Thanksgiving looked different this year

Thanksgiving+looked+different+this+year

Creative Commons

Imani Blanding, Contributing Writer

As we all know holidays are around the corner and many questions if things are going to be the same most likely not and it takes a sad turn for families during the holiday season.  

“Danbury has been Connecticut’s coronavirus capital for more than a month now. And doesn’t seem to be changing.” Since last week 9.7% of new cases have been presented to Danbury. There has been an average of  29,008 cases of Covid-19.

The upcoming holidays will be affected by this surge in cases. Holidays have been affected. News channels and mayors across the state are encouraging families to stay home and spend Thanksgiving with their households, providing information about the causes and accidents that may happen if traveling during this time. As Danbury is one of the most affected places in Fairfield County,many DHS students have had their holiday plans altered.  Senior Vivy Lliguicota says, “My usual Thanksgiving is spent going to my aunt’s house and inviting the whole extended family. All the women laugh as they cook together, all the children play together, and all men talk to each other about their day and catch up on things that happened that year.” These plans won’t occur this year as Lliguicota’s grandmother has moved to a different country, believing that country to be safer than the United States during the pandemic. “My advice is to stay home and make Zoom calls with your family. Sacrifice time now so that this virus can leave faster and we could be together soon,” Lliguicota advises.

▸ Data section:
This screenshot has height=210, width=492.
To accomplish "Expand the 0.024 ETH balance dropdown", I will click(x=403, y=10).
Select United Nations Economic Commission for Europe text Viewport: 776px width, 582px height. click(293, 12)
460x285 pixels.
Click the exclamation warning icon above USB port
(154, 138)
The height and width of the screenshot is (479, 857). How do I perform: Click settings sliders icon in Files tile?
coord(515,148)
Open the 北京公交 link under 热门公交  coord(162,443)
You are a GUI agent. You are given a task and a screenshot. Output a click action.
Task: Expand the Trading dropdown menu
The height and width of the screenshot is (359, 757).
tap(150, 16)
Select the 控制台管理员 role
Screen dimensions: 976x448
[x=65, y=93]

...

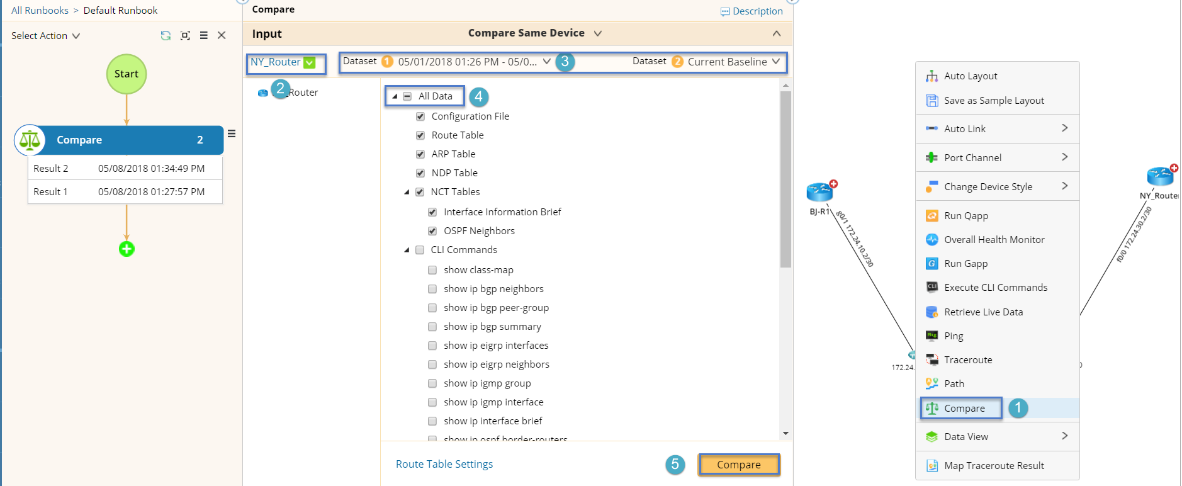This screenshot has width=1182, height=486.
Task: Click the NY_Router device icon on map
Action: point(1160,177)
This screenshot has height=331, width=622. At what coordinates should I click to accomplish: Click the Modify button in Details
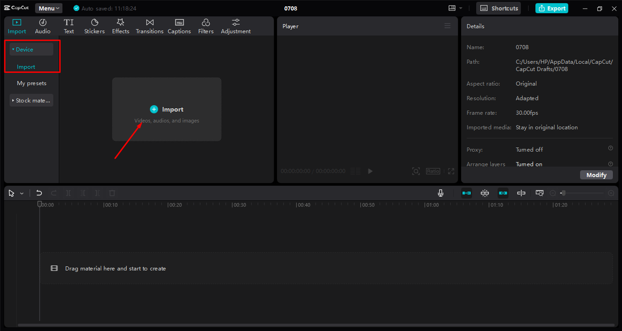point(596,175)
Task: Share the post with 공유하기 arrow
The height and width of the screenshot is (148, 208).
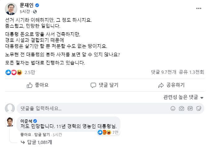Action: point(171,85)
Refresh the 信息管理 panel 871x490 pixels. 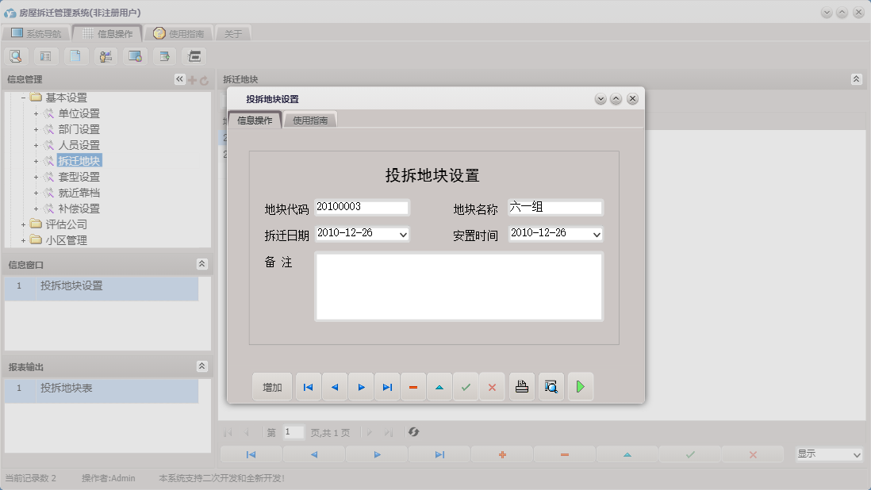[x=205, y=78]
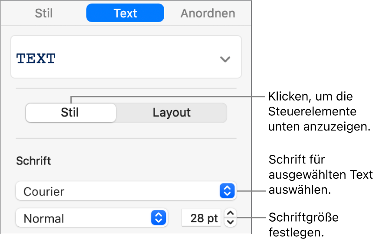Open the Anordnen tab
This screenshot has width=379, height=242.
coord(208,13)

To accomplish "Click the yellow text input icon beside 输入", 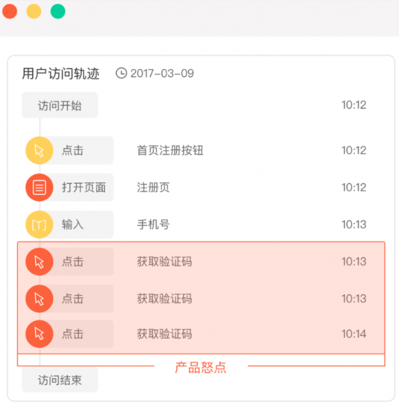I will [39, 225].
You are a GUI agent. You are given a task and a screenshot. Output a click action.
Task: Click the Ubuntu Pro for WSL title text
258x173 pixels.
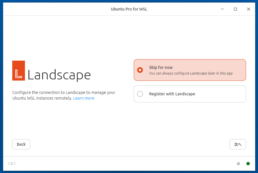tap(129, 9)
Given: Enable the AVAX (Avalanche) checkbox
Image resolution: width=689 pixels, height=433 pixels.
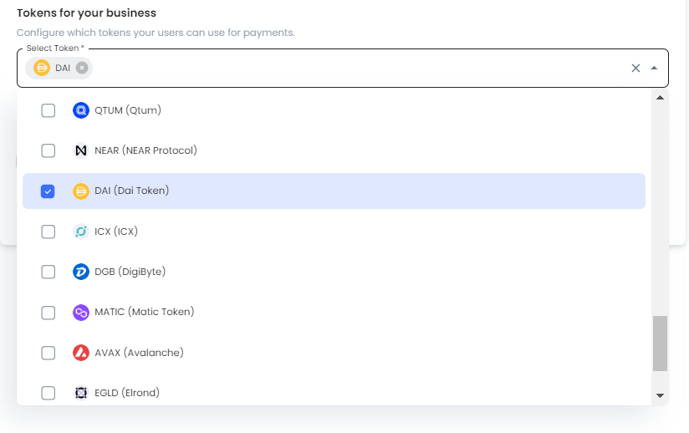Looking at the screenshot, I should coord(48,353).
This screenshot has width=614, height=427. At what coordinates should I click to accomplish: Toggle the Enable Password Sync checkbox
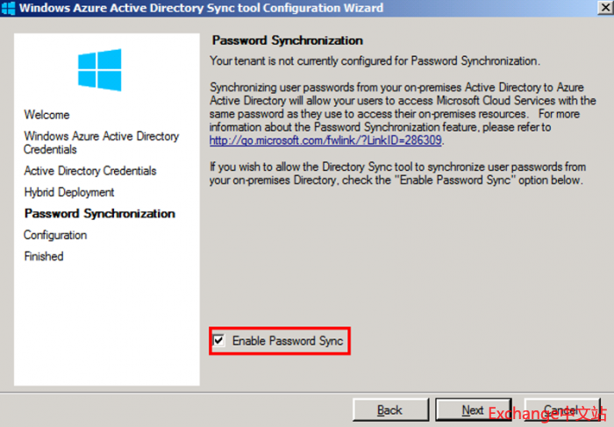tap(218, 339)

* * *

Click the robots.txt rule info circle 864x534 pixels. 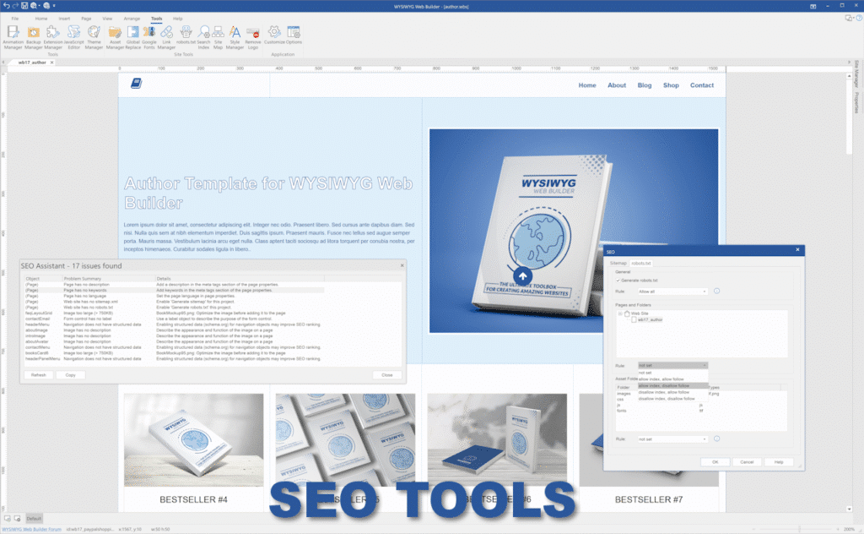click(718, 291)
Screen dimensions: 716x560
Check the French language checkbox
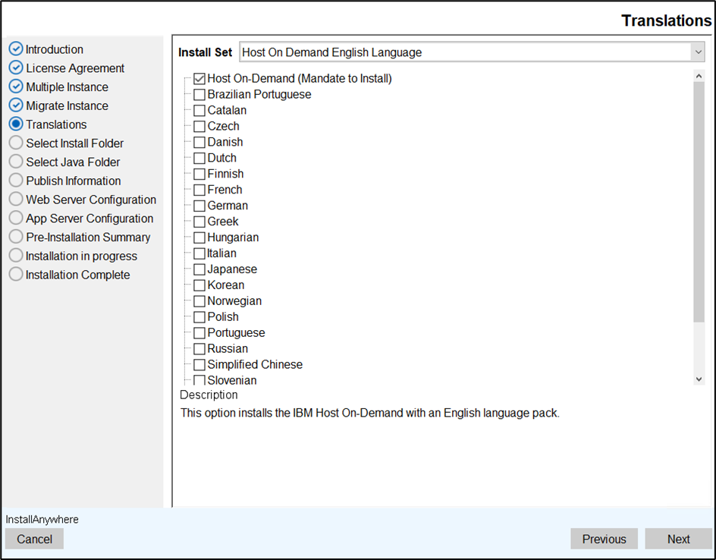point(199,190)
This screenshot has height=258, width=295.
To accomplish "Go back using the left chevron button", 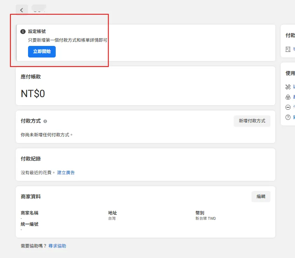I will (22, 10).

▸ Aim of the task:
Continue the article on Thanksgiving during the pandemic in Danbury, picking up after its last paragraph.

▸ Task output:
Freshman Keyshawna Sanchez will also be unable to spend time with her family this year. “I go to my sister’s house in New Jersey. They have a lot of family over there, and after a couple hours, I go to my mom’s house which usually hosts seven family members. I’m not going to my mom’s house this year, just my sister’s, and there’s going to be a lot less people over.” Sanchez will also be missing her grandparents, as traveling from where they live in Dominican Republic to the United States poses too much of a risk.  Sanchez is pleading with her community to “keep socializing to a minimum, don’t hang out with too many people, and enjoy your holiday events only with your closest relatives.” 

Freshman Bryan Soto plans on  “staying home with [his] family instead of having [his] family over.” Soto still plans on giving thanks and expressing gratitude with his loved ones, a tradition especially important during these times.

COVID-19 has definitely changed the way students  experience our holidays, but these three students are great examples on how students can spend the holidays with their families and others from a distance and still have a great time.